Trees clearly offer shade to rivers and streams and this is important in mitigating the effects of high temperatures. As water warms so the level of dissolved oxygen falls. However, trees also help the resilience of these freshwater systems by the input of energy rich material - in the form of leaves.  It has been estimated that between 5 and 8 kg of leaf material falls into each metre of a woodland stream in the Autumn.   This is a significant input of biomass - which can support large insect populations, which, in turn, support / feed fish, river birds and even bats.

To investigate this input, Cardiff researchers (Professor Steve Ormerod et al) looked at variety of welsh mountain streams, running through diverse habitats - moorland, deciduous woodland and coniferous woodland.  They measured the numbers of various insects and also brown trout in the streams and rivers.  Using particular isotopes of carbon and nitrogen, they estimated the compounds in their bodies that had originated in the leaf litter.

They found that whichever ecosystem they investigated, approximately half of the carbon in the river insects came from the surrounding riverside vegetation* - trees and shrubs, through leaf fall, as opposed to material with the stream / river.   The leaf litter / leaf fall was greatest (in terms of amount) in the deciduous woodlands and their streams supported much greater populations in insects and other organisms.

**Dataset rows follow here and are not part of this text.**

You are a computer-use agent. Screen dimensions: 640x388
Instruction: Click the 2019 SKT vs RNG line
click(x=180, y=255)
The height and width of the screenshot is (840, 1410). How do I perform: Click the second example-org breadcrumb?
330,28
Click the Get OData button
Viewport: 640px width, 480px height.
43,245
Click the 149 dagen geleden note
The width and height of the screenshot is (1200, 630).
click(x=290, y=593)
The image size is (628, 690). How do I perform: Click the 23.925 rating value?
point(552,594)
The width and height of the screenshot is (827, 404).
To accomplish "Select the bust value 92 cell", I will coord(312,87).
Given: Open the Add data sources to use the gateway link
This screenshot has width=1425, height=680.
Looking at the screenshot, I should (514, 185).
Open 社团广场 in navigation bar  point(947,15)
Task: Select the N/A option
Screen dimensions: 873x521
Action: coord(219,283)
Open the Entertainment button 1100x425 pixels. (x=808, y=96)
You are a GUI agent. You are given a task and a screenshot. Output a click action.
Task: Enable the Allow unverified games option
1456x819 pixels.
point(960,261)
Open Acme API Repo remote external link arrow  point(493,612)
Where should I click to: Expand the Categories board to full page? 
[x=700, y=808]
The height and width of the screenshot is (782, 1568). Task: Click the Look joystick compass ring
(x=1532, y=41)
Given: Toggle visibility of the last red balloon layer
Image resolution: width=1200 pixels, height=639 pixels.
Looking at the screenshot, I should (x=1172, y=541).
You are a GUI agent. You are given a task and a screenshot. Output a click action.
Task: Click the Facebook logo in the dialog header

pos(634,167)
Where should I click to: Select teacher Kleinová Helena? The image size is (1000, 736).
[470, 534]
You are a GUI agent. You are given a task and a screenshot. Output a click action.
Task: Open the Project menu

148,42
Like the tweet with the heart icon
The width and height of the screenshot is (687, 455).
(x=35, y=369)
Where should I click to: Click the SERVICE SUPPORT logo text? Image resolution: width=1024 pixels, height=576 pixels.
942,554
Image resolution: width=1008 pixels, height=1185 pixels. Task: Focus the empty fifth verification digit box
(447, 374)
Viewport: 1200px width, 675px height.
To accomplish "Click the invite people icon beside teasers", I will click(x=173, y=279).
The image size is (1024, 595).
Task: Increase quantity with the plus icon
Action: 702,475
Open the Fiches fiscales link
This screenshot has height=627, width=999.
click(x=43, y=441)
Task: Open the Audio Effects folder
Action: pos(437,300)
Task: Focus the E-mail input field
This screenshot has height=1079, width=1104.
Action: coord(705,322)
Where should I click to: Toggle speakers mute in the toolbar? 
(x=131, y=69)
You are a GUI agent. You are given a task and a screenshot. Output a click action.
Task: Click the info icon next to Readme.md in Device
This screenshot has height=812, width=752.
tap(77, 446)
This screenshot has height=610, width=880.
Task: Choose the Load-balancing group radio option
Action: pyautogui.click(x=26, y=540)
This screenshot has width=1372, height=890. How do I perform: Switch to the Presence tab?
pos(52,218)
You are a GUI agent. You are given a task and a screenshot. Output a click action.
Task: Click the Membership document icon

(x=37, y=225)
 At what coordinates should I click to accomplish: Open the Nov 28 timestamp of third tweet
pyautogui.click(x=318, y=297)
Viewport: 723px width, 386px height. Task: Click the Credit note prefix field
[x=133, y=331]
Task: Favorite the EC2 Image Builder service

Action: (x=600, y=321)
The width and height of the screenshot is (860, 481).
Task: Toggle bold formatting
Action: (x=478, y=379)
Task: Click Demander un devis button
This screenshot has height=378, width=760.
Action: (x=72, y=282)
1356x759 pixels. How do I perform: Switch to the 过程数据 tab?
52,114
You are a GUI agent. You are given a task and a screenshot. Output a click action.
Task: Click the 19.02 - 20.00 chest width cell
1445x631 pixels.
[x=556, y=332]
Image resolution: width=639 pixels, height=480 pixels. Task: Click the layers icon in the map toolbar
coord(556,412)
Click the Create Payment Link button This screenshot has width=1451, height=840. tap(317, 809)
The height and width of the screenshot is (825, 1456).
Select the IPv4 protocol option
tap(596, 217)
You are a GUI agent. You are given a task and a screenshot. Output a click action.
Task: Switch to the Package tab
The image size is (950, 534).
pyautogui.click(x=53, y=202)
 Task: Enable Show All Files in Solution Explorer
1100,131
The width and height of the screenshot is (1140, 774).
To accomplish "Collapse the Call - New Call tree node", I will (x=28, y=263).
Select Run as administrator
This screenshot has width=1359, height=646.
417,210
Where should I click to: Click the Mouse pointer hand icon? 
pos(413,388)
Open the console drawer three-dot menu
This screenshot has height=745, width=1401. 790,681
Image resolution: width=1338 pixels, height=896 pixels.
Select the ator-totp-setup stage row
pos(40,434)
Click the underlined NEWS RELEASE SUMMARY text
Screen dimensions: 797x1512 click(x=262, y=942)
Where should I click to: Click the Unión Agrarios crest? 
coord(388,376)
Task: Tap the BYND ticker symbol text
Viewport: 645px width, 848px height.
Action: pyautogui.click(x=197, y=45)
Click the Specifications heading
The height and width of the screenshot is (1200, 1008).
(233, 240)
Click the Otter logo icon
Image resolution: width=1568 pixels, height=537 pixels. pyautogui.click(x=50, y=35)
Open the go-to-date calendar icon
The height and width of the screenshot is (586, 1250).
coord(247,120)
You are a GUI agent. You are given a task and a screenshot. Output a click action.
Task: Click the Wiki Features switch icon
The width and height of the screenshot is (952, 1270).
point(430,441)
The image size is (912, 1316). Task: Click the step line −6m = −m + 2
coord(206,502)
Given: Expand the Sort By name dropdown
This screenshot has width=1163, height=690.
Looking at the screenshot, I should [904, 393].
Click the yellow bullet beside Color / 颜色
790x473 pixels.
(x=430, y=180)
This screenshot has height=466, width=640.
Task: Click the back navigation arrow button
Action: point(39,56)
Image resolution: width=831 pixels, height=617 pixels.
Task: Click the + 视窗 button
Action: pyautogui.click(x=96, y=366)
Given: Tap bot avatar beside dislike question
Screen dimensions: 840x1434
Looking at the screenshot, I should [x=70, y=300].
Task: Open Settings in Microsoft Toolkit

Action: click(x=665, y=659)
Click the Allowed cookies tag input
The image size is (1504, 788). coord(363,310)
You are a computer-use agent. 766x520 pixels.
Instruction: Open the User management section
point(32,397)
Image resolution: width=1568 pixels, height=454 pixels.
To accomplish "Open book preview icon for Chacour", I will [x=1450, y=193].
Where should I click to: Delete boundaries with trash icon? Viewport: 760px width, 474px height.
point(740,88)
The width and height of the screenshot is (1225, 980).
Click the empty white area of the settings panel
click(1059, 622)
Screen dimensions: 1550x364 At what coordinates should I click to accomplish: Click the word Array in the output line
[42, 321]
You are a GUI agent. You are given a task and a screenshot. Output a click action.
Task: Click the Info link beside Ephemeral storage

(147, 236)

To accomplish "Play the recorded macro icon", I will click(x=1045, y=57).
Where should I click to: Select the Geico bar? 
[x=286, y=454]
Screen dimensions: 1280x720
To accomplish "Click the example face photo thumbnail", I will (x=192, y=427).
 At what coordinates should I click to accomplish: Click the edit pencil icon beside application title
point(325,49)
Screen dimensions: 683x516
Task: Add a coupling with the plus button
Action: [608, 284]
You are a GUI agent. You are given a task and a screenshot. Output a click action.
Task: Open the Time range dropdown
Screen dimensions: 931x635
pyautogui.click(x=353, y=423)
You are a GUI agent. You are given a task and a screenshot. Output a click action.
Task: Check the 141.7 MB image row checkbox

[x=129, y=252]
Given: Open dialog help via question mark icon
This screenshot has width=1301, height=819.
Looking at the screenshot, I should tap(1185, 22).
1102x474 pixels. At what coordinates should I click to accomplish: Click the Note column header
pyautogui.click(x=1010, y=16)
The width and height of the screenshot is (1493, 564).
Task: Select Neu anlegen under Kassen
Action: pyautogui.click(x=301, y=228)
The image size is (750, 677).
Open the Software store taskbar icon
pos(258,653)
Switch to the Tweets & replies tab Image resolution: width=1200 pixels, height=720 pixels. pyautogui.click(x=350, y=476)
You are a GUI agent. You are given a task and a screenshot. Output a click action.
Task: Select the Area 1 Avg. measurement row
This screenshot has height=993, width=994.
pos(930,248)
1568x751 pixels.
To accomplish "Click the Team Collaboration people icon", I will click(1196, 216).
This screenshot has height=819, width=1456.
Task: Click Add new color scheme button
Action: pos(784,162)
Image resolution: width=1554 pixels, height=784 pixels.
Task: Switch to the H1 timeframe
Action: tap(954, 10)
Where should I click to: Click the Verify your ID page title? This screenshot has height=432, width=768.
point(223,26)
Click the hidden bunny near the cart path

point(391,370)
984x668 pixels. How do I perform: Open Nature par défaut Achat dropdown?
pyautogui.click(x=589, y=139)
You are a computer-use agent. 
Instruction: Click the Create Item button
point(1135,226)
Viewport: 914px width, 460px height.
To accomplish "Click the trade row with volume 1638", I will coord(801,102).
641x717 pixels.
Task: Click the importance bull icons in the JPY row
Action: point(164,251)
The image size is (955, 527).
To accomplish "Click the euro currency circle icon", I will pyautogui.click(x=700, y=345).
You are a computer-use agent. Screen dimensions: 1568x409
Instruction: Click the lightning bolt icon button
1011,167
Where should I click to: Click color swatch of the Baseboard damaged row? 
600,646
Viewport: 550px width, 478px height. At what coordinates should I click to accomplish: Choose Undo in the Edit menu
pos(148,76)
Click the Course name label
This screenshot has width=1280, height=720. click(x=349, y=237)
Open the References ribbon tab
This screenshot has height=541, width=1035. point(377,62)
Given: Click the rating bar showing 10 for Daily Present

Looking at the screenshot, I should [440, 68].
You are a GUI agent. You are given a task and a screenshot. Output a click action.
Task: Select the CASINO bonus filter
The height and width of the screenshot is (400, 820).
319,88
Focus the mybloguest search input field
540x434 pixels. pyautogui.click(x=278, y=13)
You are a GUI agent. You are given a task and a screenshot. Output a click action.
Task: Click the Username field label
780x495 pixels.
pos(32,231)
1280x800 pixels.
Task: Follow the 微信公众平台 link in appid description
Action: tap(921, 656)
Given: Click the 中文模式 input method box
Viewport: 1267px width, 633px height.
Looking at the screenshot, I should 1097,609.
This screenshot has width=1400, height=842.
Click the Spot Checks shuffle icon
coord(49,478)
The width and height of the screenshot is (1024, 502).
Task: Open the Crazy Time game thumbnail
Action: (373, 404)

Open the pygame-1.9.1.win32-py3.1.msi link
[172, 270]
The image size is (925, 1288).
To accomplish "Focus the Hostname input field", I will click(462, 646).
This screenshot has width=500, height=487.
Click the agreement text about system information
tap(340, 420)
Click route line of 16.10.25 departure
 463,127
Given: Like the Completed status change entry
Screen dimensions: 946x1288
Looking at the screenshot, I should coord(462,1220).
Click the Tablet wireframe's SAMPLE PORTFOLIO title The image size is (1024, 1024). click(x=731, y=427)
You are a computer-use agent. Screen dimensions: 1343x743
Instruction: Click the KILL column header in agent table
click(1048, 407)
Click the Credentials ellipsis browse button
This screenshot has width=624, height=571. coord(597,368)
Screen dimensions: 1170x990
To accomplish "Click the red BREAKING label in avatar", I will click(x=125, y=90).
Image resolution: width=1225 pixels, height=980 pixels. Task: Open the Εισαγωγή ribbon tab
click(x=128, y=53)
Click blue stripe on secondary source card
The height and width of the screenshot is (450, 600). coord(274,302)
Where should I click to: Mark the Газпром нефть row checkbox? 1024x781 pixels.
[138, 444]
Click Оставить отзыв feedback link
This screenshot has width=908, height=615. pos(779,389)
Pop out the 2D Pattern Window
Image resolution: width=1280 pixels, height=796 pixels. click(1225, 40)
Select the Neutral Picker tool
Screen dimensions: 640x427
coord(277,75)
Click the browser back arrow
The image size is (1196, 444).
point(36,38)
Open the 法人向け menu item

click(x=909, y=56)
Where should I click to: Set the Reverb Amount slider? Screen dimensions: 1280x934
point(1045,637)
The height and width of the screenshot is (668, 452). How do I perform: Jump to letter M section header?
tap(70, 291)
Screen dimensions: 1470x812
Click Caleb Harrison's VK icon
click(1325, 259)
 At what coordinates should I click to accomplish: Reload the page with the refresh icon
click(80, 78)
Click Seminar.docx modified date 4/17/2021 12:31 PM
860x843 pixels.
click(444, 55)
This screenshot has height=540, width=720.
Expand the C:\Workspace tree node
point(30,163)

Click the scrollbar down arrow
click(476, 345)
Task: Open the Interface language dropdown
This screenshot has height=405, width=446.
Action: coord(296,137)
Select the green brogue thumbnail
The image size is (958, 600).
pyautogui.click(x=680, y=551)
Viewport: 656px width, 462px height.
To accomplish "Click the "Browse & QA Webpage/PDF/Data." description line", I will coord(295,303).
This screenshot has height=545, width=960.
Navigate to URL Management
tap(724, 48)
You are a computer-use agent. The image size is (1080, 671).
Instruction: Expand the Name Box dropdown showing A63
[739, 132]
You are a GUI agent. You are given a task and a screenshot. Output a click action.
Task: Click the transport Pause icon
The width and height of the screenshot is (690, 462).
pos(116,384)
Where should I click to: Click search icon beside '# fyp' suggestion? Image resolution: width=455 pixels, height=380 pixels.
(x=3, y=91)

Trees are therefore important to rivers and streams in that they provide shade, which helps keep the water cool enough for the many species that live there, but it’s also because trees provide an important food source.  Trees help keep these fresh water ecosystems ‘strong” or resilient to adjust to climate change - particularly rising temperature; such resilience is sometimes referred to as robustness. This is quite encouraging as it suggests that we might be able to maintain biodiversity and maintain entire ecosystems by doing “something as simple as planting more trees in the right places”.


* A small stream running through a wooded catchment derives a lot of its energy input from litter shed by surrounding vegetation - this is known as an allochthonous input.  The importance of allochthonous inputs to ecosystems was recognised by studies such as the Hubbard Brook Project.